PROBLEM REQUIREMENTS |
Going through the data below, find how many lines include the word "computer", and reply with that number alone.

DATASET EXCERPTS |
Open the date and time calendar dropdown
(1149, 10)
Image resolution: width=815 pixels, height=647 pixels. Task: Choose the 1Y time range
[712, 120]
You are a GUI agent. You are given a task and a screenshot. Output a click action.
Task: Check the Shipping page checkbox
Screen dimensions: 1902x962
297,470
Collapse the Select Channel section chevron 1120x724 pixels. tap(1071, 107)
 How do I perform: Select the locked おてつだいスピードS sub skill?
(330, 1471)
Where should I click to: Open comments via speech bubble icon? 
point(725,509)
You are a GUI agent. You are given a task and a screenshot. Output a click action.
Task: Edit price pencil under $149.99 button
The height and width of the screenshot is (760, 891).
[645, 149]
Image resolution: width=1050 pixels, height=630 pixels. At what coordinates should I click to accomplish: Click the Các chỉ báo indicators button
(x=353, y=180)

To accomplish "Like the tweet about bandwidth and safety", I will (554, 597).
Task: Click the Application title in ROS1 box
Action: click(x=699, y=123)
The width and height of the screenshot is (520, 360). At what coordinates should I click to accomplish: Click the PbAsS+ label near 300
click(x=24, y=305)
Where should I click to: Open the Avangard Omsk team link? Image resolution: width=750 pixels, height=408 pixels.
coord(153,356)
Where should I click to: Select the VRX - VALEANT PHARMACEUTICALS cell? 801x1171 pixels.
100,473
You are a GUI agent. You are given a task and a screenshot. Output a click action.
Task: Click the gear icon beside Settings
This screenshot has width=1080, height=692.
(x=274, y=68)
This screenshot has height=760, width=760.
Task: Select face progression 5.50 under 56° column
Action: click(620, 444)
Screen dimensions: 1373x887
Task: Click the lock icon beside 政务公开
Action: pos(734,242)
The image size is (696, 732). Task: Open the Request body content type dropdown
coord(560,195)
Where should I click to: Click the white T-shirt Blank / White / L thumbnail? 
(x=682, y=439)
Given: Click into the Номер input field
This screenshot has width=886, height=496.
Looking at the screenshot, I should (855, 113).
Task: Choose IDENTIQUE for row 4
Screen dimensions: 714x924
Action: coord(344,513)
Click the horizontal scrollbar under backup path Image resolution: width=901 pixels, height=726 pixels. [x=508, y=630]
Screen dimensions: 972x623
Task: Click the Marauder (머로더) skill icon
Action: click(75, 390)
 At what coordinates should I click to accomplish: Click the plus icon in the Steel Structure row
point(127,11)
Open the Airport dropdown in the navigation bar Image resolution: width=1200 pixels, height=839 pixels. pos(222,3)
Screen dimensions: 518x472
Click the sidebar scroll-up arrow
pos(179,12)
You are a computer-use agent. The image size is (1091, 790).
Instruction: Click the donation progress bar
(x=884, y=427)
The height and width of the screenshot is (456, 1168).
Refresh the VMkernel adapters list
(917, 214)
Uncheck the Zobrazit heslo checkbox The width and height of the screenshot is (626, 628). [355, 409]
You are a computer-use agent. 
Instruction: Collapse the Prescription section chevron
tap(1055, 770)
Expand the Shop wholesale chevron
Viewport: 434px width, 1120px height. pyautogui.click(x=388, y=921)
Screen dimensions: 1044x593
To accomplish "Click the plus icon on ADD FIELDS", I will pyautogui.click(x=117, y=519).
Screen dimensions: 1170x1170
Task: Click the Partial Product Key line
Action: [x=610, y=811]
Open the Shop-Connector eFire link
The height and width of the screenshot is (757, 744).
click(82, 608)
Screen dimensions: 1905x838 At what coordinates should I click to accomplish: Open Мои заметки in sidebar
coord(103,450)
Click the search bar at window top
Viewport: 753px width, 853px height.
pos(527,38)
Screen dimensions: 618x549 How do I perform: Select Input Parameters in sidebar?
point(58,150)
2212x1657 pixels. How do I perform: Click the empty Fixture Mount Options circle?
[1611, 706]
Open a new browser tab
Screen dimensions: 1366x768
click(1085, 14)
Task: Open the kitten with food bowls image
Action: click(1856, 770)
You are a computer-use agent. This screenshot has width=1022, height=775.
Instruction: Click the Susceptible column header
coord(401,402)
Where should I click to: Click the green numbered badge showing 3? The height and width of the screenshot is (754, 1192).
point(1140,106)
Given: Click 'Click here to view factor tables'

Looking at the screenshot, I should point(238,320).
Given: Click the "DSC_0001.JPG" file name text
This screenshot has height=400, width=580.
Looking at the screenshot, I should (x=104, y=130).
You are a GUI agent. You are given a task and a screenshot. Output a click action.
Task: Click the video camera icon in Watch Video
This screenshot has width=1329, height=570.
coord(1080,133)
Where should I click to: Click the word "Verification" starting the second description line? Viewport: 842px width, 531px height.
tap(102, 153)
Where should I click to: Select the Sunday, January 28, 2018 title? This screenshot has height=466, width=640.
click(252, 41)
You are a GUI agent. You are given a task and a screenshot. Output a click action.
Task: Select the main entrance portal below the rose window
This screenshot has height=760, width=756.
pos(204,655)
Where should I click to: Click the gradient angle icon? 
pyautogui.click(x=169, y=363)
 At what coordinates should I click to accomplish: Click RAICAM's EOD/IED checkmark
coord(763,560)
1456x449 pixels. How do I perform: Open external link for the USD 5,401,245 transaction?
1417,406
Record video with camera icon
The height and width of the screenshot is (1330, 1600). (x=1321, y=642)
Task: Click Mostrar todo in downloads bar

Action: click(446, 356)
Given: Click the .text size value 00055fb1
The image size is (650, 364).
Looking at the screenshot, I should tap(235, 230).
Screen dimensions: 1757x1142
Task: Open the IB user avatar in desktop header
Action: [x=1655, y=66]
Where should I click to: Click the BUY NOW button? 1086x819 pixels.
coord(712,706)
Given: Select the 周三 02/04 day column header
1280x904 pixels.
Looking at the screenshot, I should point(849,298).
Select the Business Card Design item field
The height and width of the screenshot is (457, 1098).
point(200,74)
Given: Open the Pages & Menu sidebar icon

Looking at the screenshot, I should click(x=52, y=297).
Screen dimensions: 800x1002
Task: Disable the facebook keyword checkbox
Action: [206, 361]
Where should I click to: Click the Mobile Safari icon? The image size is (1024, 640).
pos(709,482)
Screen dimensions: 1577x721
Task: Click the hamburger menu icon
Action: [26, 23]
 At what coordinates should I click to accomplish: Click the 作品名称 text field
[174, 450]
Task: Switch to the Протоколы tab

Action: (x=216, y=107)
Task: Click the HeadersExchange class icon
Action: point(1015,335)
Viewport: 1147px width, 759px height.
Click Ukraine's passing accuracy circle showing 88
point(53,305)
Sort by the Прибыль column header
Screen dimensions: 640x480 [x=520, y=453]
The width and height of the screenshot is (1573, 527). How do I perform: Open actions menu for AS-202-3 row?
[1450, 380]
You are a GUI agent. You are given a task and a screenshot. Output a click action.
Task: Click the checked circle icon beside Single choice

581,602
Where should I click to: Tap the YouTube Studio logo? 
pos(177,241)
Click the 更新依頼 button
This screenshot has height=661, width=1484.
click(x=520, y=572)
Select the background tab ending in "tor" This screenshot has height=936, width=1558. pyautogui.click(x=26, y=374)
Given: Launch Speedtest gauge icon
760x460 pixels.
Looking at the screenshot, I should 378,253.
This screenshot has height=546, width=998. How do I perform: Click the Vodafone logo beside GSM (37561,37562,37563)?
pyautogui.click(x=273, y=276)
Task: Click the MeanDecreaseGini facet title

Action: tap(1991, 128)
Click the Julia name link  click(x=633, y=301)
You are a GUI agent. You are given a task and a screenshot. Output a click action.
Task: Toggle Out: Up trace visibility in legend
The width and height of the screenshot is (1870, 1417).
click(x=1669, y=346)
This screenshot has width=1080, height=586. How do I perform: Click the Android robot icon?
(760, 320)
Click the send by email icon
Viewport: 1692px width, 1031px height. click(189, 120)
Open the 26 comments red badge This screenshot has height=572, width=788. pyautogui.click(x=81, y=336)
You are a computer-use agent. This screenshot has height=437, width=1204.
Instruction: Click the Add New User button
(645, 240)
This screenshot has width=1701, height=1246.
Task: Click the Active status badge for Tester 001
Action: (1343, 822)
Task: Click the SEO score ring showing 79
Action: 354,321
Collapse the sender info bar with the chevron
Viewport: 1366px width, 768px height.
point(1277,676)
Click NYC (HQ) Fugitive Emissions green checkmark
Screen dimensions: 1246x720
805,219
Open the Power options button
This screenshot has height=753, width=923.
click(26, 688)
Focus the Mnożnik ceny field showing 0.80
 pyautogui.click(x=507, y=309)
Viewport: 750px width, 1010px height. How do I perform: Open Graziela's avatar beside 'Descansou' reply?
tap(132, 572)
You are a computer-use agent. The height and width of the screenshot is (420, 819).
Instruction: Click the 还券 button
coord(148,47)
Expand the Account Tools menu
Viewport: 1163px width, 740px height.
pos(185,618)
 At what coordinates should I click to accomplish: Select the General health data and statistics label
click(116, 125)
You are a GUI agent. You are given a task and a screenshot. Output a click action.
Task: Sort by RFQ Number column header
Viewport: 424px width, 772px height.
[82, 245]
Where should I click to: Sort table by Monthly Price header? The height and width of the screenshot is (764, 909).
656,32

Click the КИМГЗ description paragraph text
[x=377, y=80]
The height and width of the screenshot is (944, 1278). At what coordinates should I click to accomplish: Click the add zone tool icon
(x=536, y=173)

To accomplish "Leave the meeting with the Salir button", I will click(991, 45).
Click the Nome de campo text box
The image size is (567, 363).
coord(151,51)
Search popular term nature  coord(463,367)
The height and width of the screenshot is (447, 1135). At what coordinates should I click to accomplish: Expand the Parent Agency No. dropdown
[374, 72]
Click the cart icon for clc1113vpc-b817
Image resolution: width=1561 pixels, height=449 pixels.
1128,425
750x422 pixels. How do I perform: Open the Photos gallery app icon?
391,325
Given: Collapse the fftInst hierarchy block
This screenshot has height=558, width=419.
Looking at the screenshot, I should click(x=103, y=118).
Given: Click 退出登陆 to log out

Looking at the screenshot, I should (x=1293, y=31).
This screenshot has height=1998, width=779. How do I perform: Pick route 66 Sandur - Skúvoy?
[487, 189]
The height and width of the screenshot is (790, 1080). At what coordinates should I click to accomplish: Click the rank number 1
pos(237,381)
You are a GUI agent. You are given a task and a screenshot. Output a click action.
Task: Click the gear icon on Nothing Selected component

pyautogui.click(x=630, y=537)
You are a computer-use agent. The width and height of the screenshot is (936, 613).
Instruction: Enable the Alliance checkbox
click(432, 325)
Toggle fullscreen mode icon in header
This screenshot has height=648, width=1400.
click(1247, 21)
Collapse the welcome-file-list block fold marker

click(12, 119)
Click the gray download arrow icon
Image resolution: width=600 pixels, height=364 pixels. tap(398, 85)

ANSWER TO THIS EXERCISE |
6